Et puis, même si beaucoup des moments les plus marquants de mon existence sont des souvenirs de voyage, une vie, ça ne se résume pas aux pics d’une courbe de dopamine. Aux événements qui dépassent d’une bonne têtes la ligne plus ou moins plate du quotidien. Une vie, pour l’essentiel, c’est la ligne plus ou moins plate du quotidien.

Les croissants trempés dans du chocolat chaud le dimanche matin. Les bras de mon amoureux qui se referment sur moi le soir dans notre lit. Mes pitreries dans les musées d’art contemporain. Le ronron de mes chats – anciens et peut-être futurs. La satisfaction de réussir à adapter un jeu de mots dans une traduction. L’attente blasée de Rep TV (celles qui savent, savent). M’absorber complètement dans un bon livre. Avoir les larmes aux yeux en pensant à mon père, et aussi en écoutant « Comfortably numb » des Pink Floyd. Guetter les premières cerises chaque année. Découvrir un peu plus chaque jour à quel point mon autisme a tout conditionné dans ma vie. Hésiter au resto devant le verre de vin que je paierai le lendemain. Profiter du moindre prétexte pour retourner arpenter les rues d’Aix-en-Provence.

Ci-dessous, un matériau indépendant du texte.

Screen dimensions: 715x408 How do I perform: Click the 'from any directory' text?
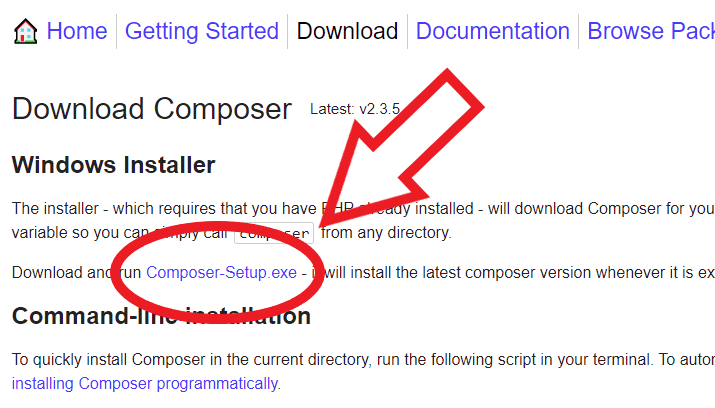click(x=386, y=233)
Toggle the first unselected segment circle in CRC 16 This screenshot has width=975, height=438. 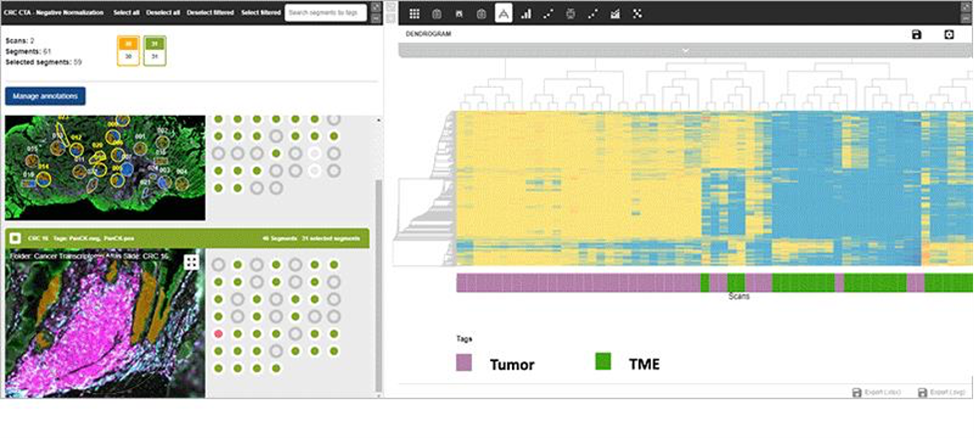pyautogui.click(x=218, y=265)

Et je me dis qu’au final, c’est en élevant l’altitude de cette ligne plus ou moins plate, en m’efforçant d’embellir mon quotidien de toutes les façons possibles, que j’ai le plus d’impact sur la qualité globale de ma vie. Pas en me mobilisant tout entière pour créer quelques semaines exceptionnelles dans l’année, mais en relevant le niveau général de mon ordinaire. En identifiant et en multipliant mes glimmers. En rendant mon intérieur aussi pratique et douillet que possible. En ne portant que des vêtements que j’aime et dans lesquels je me sens bien. En ne fréquentant que des gens dont la compagnie m’est agréable.

En travaillant à aplanir les obstacles récurrents sur lesquels je bute. En m’investissant dans ma relation avec mon amoureux. En entretenant ma forme physique. En accompagnant le flux des saisons au lieu de me raidir contre lui. En sachant voir le beau, l’insolite et l’absurde partout où je passe. En étant moi à fond, même quand ce moi n’est pas très consensuel, parce que la vie est trop courte pour faire semblant d’être quelqu’un d’autre et pour se contorsionner au nom de la popularité.

(Il y a 8 ans, je disais déjà la même chose, en plus concis, dans le point 12 de cette liste qui a très bien vieilli.)